Mostly to evoke a chuckle, I mentioned in my review of Good Soil in the last BookNotes, that Jeff Chu is no Wendell Berry. It wasn’t a criticism, of course. But perhaps that got you
thinking, as it got me thinking, about which Wendell Berry books might pair with Good Soil: The Education of an Accidental Farmhand. There are so many key essays scattered in his many diverse nonfiction collections. The classic The Unsettling of America (which I owned in the late 1970s) might be a bit much for some; the anthologies Sex, Economy, Freedom, & Community: Eight Essays and Home Economics are great places to start. Some think The World-Ending Fire: The Essential Wendell Berry is a definitive collection of his prophetic nonfiction. Indeed!
Bringing It to the Table: On Farming and Food by Wendell Berry (Counterpoint) $16.95 // OUR SALE PRICE = $13.59
In thinking of Chu and my off-handed remark and our upcoming time together, I think I’d suggest Bringing It to the Table: On Farming and Food.

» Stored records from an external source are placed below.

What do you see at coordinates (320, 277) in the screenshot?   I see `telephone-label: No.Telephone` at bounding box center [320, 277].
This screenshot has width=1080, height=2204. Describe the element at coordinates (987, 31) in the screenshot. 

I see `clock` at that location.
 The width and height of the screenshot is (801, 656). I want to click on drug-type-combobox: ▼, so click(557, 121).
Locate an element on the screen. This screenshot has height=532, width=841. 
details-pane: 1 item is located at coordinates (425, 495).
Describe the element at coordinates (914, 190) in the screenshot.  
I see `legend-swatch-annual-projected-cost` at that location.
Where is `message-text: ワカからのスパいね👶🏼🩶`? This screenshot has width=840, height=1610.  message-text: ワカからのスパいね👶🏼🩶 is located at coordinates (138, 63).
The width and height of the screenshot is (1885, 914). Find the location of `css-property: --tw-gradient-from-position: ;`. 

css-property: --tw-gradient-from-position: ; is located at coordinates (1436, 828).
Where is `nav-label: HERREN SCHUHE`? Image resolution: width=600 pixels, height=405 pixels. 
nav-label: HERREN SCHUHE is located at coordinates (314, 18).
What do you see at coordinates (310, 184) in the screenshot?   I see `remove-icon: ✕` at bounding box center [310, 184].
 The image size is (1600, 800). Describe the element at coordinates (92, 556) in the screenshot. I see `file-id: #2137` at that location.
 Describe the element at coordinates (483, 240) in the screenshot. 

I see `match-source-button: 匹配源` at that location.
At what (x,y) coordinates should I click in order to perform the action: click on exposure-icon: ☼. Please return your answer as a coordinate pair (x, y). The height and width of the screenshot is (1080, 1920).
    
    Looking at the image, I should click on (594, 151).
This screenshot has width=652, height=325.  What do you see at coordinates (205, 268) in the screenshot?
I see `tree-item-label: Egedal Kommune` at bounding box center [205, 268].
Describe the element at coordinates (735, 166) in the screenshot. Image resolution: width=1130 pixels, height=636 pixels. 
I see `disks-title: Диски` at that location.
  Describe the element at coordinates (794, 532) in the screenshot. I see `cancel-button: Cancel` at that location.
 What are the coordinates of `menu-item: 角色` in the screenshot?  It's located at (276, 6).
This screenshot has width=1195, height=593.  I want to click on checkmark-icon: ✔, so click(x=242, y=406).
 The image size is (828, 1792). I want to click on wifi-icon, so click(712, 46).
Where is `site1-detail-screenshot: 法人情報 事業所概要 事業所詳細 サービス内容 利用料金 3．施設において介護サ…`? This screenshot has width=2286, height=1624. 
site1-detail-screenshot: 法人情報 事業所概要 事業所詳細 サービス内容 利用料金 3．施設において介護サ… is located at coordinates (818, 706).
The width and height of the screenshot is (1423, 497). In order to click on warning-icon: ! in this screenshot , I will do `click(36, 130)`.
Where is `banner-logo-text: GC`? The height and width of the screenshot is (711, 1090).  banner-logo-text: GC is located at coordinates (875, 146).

Complete with a forward by Michael Pollen, this pulls together some of the best essays or excerpts on farming and growing food and eating. In fact, there are a few excerpts of his many novels and short stories that describe working in the fields or eating together. (And let’s face it, Berry’s fiction and poetry are every bit as important as his nonfiction polemics.) Mules and meals — it’s all there. What a fun collection and a way to dip into Berry on this exact theme.
AND, don’t forget: we are taking pre-orders already for his long-awaited forthcoming novel, releasing early October 2025: Marce Catlett: The Force of a Story by Wendell Berry (Counterpoint; $26.00 // OUR PRE-ORDER SALE PRICE = $20.80.)
I don’t know Marce’s story, set in Port Williams, but you may know he is the farmer grandfather to Andy Catlett. We’ll have to wait and see what we learn about him and his determination. For now, I’m grateful for all kinds of good tales and those authors that cross our paths to share their stories, their gift of writing, their work, their art, their vulnerability.